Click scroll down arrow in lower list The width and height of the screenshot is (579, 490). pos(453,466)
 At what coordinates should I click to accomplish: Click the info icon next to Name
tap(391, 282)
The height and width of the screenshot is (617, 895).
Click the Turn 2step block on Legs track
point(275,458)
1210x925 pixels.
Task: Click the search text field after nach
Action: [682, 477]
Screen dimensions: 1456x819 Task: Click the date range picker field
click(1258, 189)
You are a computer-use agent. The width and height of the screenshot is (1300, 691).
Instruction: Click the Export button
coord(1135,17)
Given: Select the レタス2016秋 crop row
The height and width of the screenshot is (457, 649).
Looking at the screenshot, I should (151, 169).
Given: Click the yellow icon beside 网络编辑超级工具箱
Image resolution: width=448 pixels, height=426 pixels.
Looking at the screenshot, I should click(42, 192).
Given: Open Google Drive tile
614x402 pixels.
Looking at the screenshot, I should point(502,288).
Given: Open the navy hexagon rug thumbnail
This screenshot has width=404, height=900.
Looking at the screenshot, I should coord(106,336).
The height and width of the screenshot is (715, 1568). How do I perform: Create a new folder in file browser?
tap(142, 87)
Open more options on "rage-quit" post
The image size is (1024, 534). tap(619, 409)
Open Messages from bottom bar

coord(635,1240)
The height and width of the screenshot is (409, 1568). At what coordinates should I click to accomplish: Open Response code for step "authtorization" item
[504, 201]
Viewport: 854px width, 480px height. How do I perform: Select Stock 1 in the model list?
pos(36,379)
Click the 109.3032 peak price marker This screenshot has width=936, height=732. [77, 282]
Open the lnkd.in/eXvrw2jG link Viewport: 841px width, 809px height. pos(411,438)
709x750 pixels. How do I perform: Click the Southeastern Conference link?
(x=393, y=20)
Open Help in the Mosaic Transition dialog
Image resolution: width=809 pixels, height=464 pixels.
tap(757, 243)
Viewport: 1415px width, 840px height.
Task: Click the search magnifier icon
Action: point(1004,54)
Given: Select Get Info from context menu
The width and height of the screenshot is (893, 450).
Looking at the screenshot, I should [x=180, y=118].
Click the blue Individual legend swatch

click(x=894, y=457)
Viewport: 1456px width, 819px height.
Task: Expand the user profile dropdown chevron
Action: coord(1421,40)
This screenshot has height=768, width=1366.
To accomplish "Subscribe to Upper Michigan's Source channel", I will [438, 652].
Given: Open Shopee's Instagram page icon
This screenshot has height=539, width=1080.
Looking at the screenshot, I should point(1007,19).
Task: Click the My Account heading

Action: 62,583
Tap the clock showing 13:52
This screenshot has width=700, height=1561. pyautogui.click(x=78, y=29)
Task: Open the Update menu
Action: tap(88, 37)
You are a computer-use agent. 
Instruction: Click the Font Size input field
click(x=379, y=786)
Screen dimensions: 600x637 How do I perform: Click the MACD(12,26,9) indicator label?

· · · · ·

▶ Your task:
Copy each line from the entries above that has the word "Given" in it.

▶ Response for this exercise:
Given: Select the レタス2016秋 crop row
Given: Click the yellow icon beside 网络编辑超级工具箱
Given: Open Google Drive tile
Given: Open the navy hexagon rug thumbnail
Given: Select Get Info from context menu
Given: Open Shopee's Instagram page icon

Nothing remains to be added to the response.